To demonstrate the Material Collection Parameter's usefulness in controlling the attributes of multiple Materials, you can create one or more Material Instances and apply them to different objects in the scene.

  1. Right-click your base Material and choose Create Material Instance from the context menu.

    Create a Material Instance

  2. Apply the base Material and the Material Instance to two different objects in your level. You can change the Base Color and Emissive Color parameters in the Material Instance so you can tell the two apart.

    Apply Materials to objects in level

  3. Now when you open the Material Parameter Collection and change the EmissivePower value, the new value will immediately propagate to both the base Material and the Material Instance.

Updating Material Parameters Collections Through Blueprints

You can also interact with Material Parameter Collections through Blueprints. This is an extremely powerful tool, as it means players can manipulate the appearance of a Material during game play. The example below demonstrates how to change the EmissivePower of the two Materials in response to a keystroke. At runtime, pressing the B key will make the emissive value brighter, and pressing the D key will make it dimmer. Releasing either key sets the parameter back to its original value of 1.

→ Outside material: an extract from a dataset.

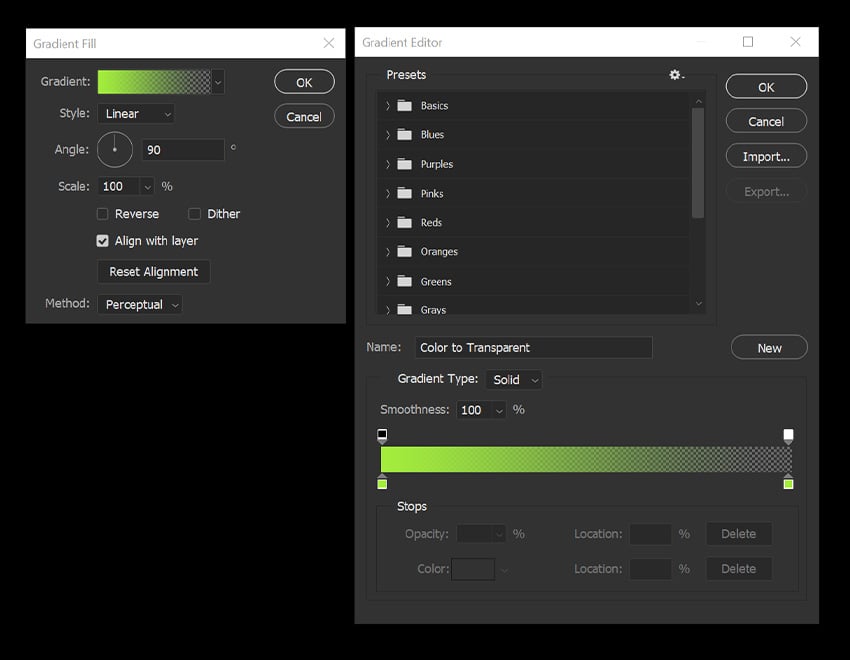Click the Name field showing Color to Transparent
The height and width of the screenshot is (660, 850).
[533, 347]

  1. In the toolbar above the main Editor viewport, expand the Blueprints drop-down menu, and select Open Level Blueprint from the list.

    Open Level Blueprint

  2. Right-click in the Level Blueprint and search for keyboard event. Add a B Keyboard Event from the context menu. Repeat this action and add a D Keyboard Event.

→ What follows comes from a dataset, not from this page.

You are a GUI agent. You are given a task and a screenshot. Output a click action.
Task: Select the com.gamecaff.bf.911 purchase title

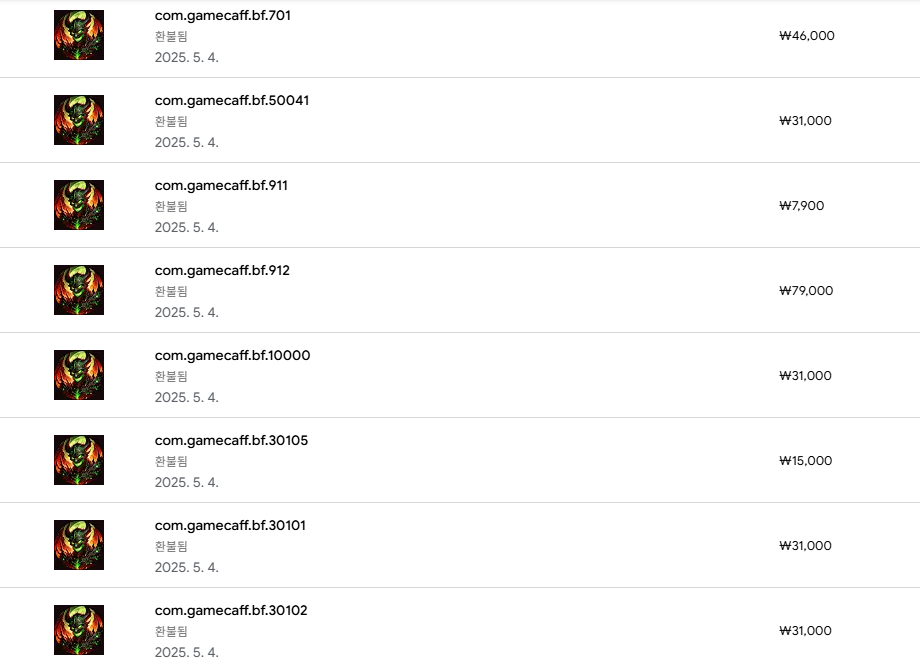[x=221, y=186]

    B and D Keyboard Event nodes

  3. Right-click in the Level Blueprint and add a Set Scalar Parameter Value node to the Blueprint. Use the Collection drop-down menu to reference your MPC_GlobalParams Material Parameter Collection.

    Collection drop-down menu

    Use the Parameter drop-down to reference the EmissivePower Parameter.

    Emissive Power Parameter

  4. Duplicate the Set Scalar Parameter Value Node twice, so you have three copies in your Blueprint. Wire up the nodes so your Blueprint Graph looks like the image below. The Pressed output on the B and D Keyboard Event nodes should connect to the input on the first and third Set Scalar Parameter Value nodes. The Released outputs on both Keyboard Event nodes should connect to input on the second Set Scalar Parameter Value node.

    Blueprint Graph completed

  5. The final step is to set a Parameter Value for the EmissivePower in response to each Keyboard Event. In this example, when the B key is pressed, the EmissivePower increases to 50. When the D key is pressed the Emissive Power decreases to 0.05. When both keys are released, the Parameter is set to its original value of 1.

    EmissivePower values

  6. Click Compile in Blueprint Editor toolbar to compile the Level Blueprint. You can now test the changes in-game.

  7. Click the Play in Editor icon in the Editor toolbar, and test the Blueprint by pressing and releasing the B and D keys. The results are shown in the video below.

Limitations and Performance Characteristics

A Material can reference, at most, two different MaterialParameterCollections. One is typically used for game-wide values while the other can be used for level specific parameters. A collection can have up to 1024 scalar parameters and 1024 vector parameters.

Modifying the number of parameters in a collection will cause a recompile of all Materials that reference that collection. If you need to add numerous parameters, it can be faster to add a lot of parameters up front in an empty map.

If you rename a parameter, any Materials referencing that parameter will continue to work as expected. However, any Blueprint referencing that parameter will now be broken. You must reassign the ParameterName of the Blueprint function which operates on the collection to fix this.

Updating values in a MaterialParameterCollection is much more efficient than setting many different parameters on various Material instances.